Have just looked up what the word Etymology means:

etymology Look up etymology at Dictionary.com
late 14c., ethimolegia "facts of the origin and development of a word," from O.Fr. et(h)imologie (14c., Mod.Fr. étymologie), from L. etymologia, from Gk. etymologia, properly "study of the true sense (of a word)," from etymon "true sense" (neuter of etymos "true, real, actual," related to eteos "true") + -logia "study of, a speaking of" (see -logy). In classical times, of meanings; later, of histories. Latinized by Cicero as veriloquium. As a branch of linguistic science, from 1640s.
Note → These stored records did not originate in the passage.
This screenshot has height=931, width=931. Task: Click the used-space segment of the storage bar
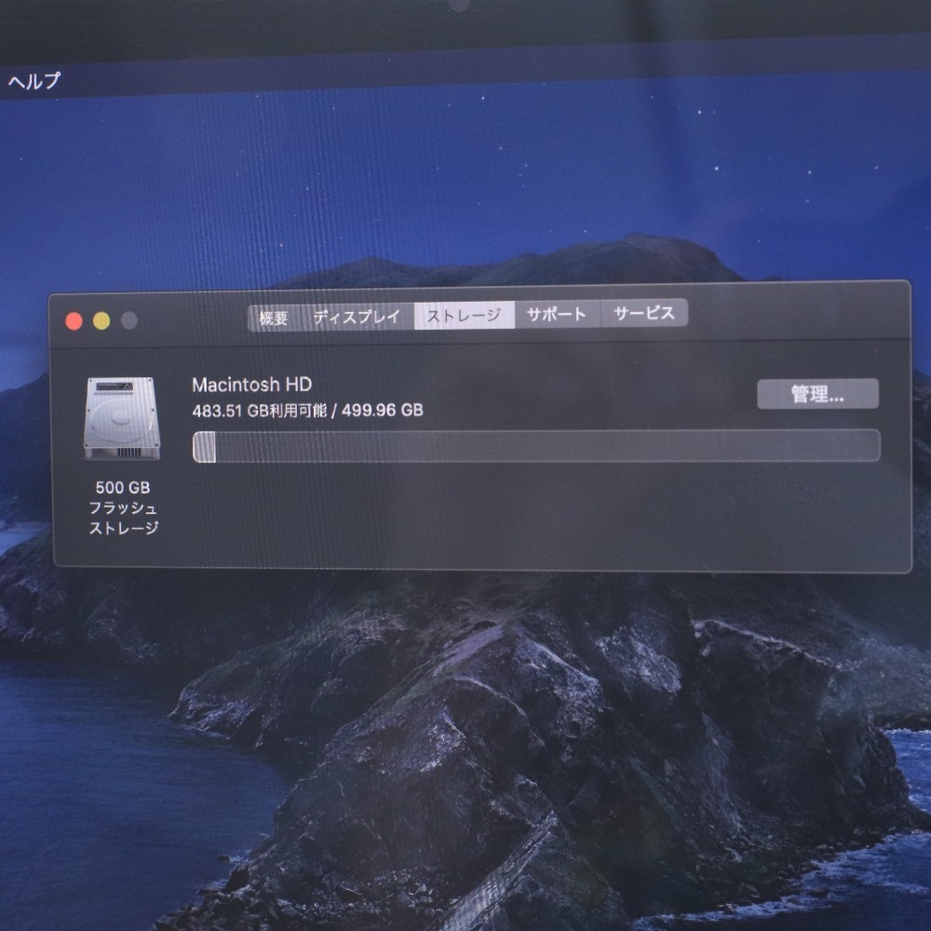pos(202,446)
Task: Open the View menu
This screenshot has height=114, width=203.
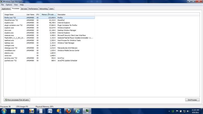Action: (x=16, y=5)
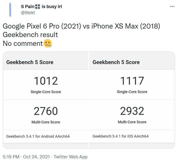Click the Google Pixel 6 Pro vs iPhone line
This screenshot has width=178, height=162.
[81, 27]
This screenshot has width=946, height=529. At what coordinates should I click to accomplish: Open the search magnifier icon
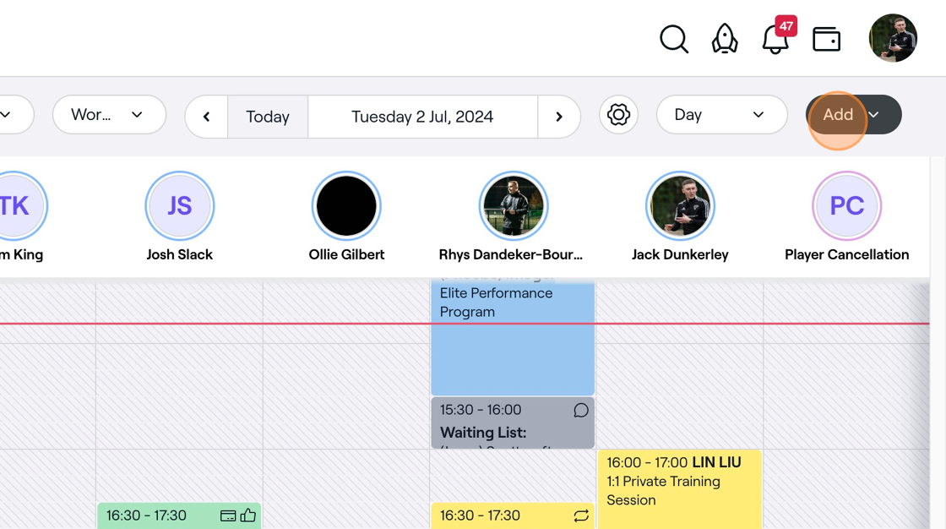click(673, 39)
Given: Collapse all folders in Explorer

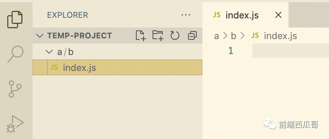Looking at the screenshot, I should tap(192, 35).
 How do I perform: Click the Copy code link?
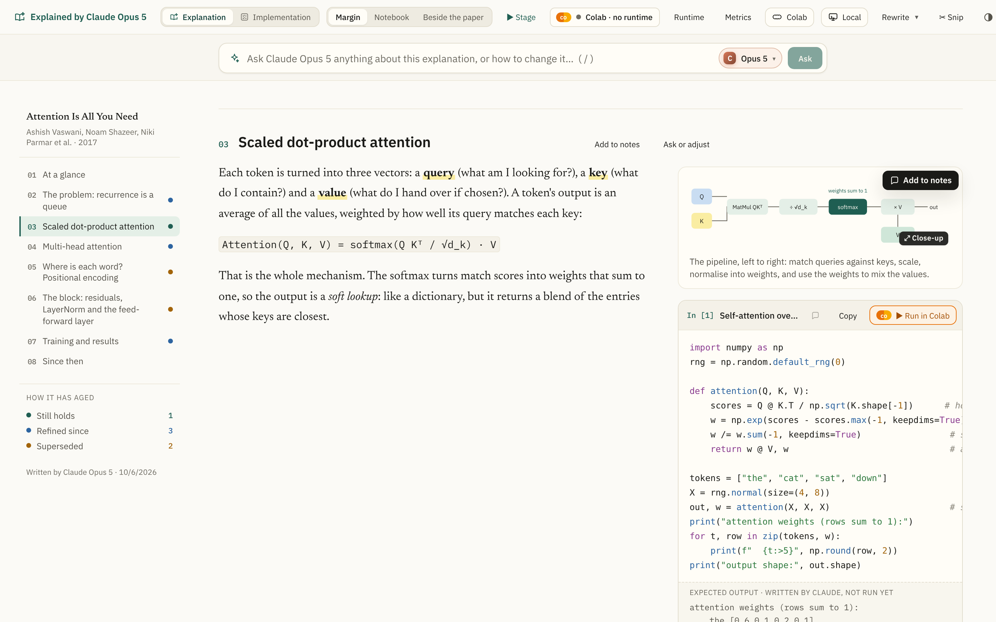click(x=847, y=316)
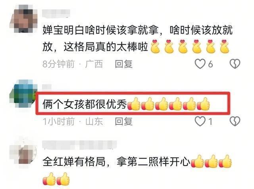
Task: Tap broken heart on Shandong comment
Action: [x=235, y=121]
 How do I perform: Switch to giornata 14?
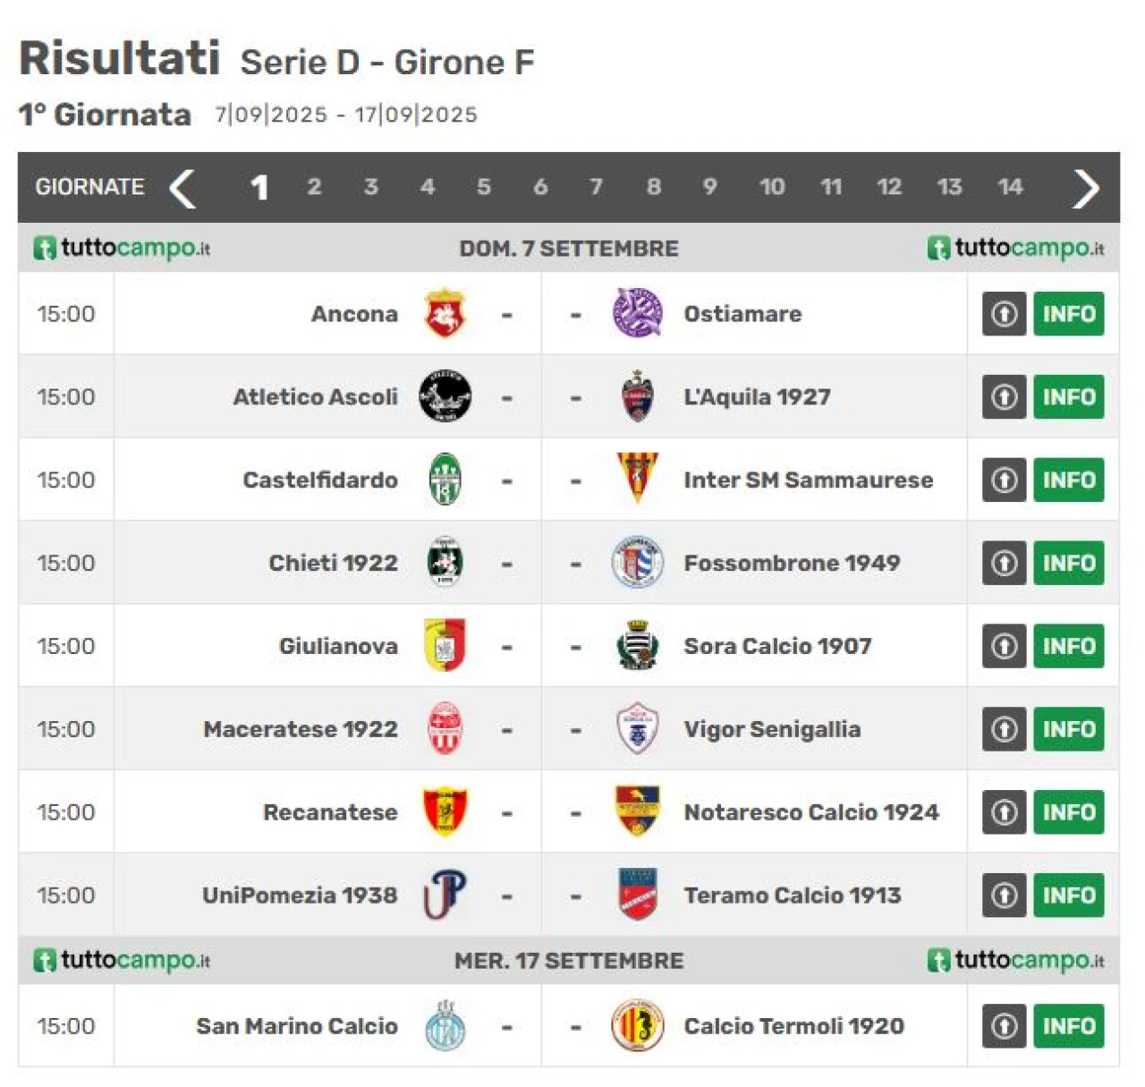pos(1010,187)
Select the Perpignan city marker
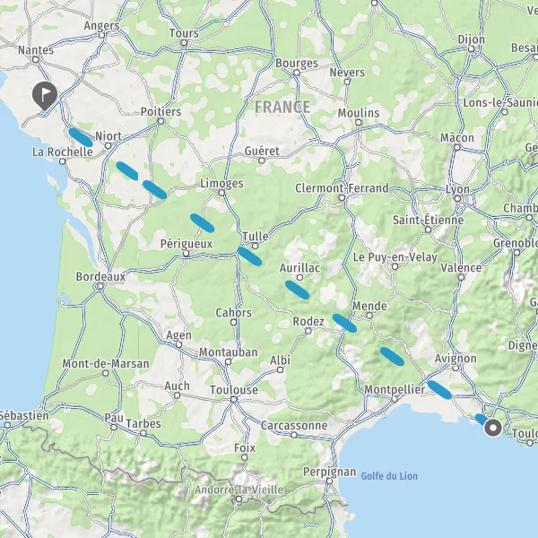 pyautogui.click(x=329, y=481)
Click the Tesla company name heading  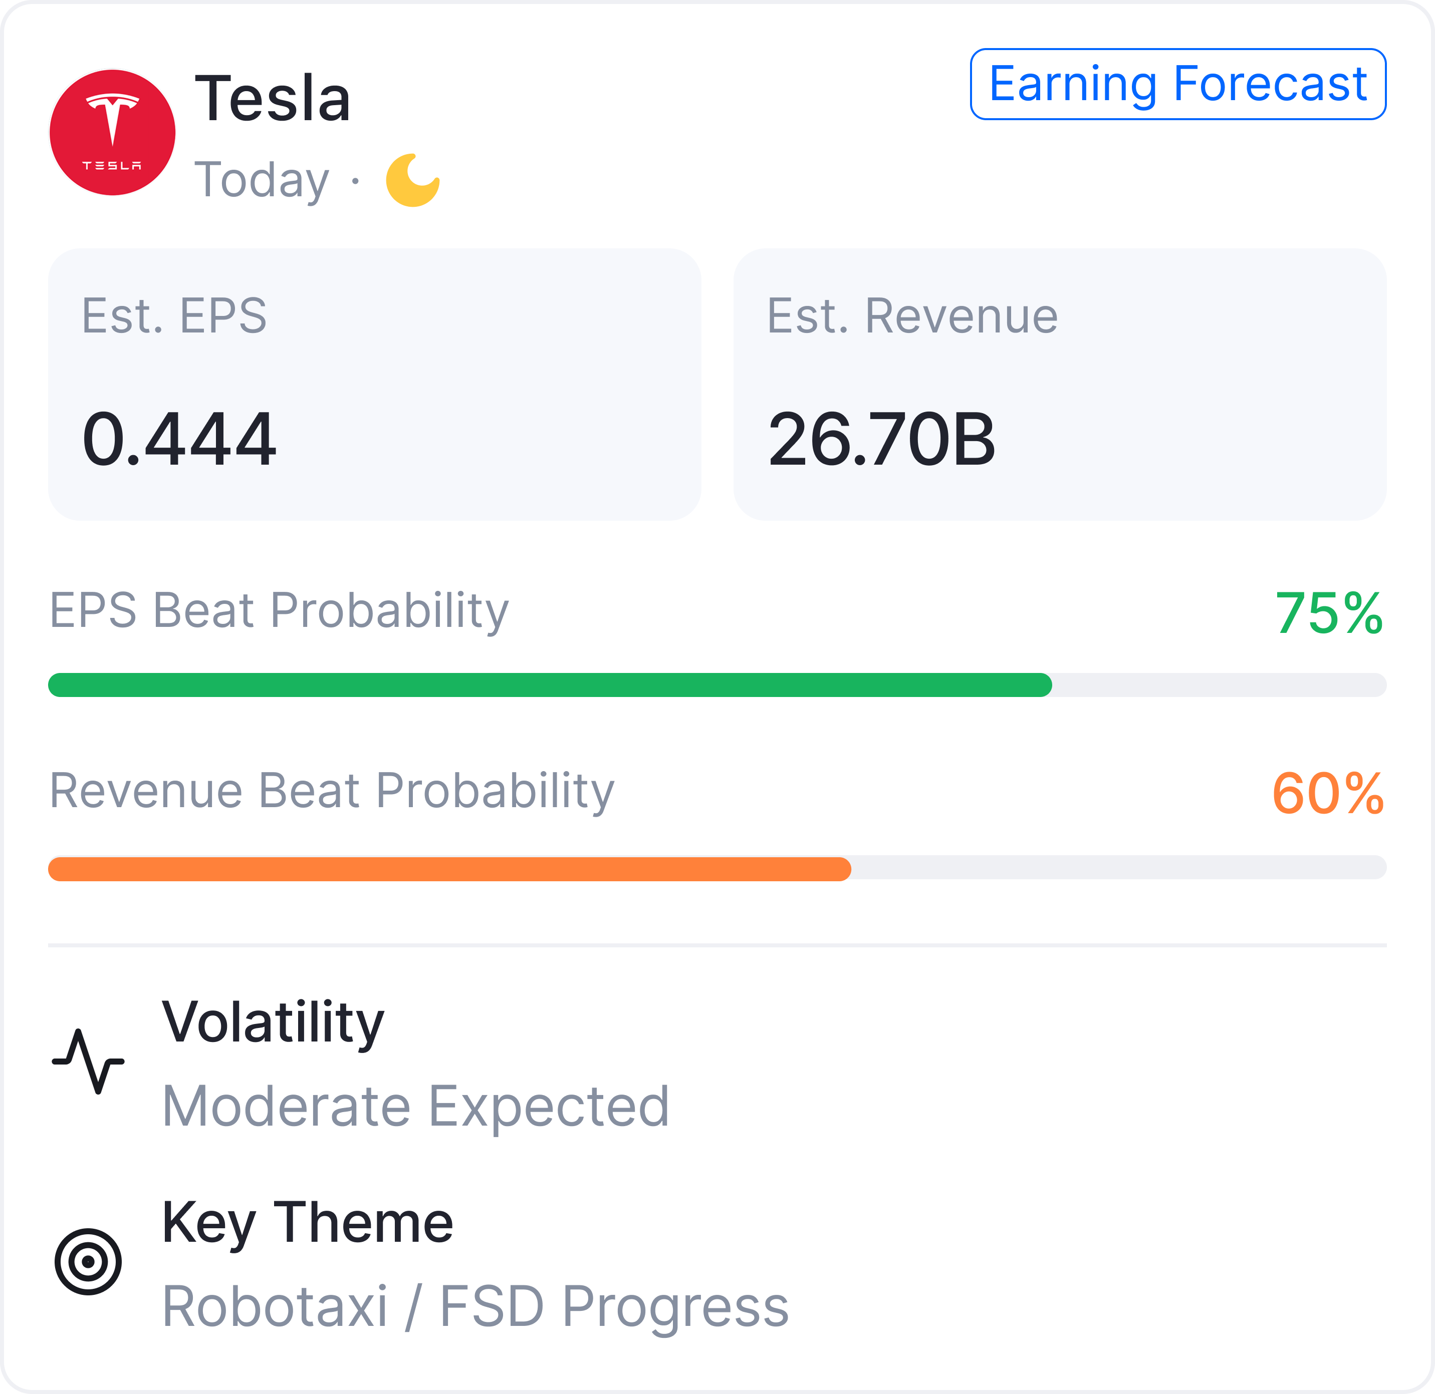pyautogui.click(x=272, y=98)
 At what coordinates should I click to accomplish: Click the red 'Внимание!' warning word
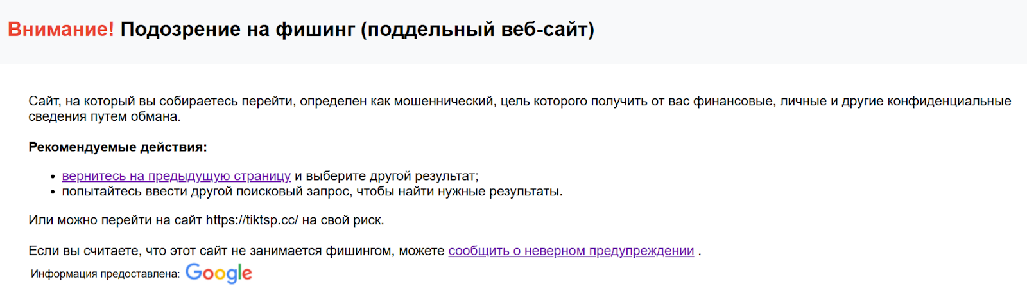60,30
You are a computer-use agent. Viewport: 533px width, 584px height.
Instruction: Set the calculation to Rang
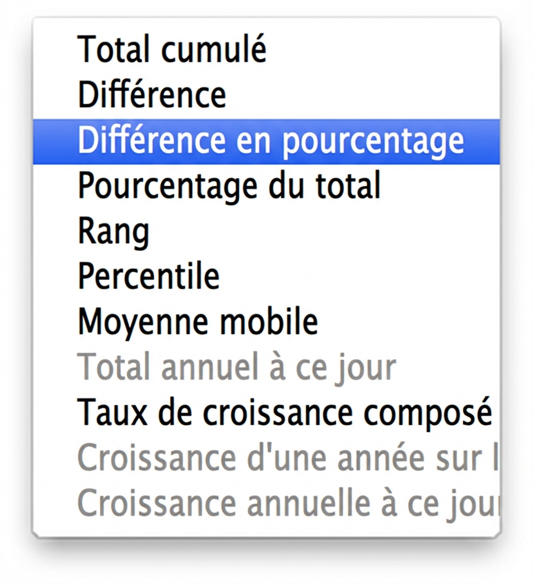(266, 232)
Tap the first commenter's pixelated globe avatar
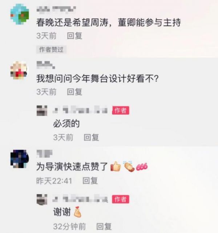Viewport: 218px width, 233px height. (20, 14)
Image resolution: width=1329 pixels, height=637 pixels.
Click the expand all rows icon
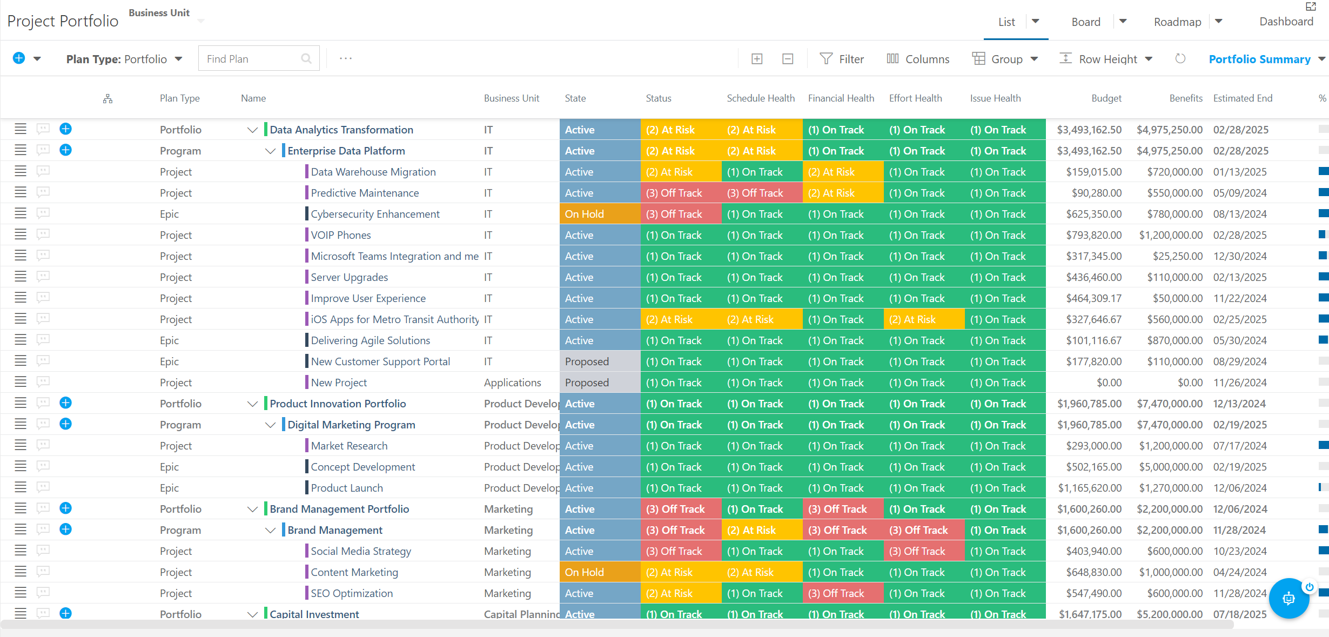click(x=757, y=59)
Related: Etymological; etymologically.
Comment by Richard Roman on May 6, 2012 at 15:36

This is a good website

http://etymonline.com/

Comment by Richard Roman on May 5, 2012 at 10:45

Most European languages actually trace back to either Latin or Greek and these trace back to Sanskrit

Here is Monier monier Williams talking about the origins of his monumental Dictionary

He writes in the introduction to the dictionary:

"Nevertheless I could not quite renounce the idea which my classical training at Oxford had forcibly impressed upon my mind - viz. that the primary object of a Sanskrit Dictionary should be to exhibit, by a lucid etymological arrangement, the structure of a language which, as most people know, is not only the elder sister of Greek, but the best guide to the structure of Greek, as well as of every other member of the Aryan or Indo-European family . A language, in short, which is the very key-stone of the science of comparative philology."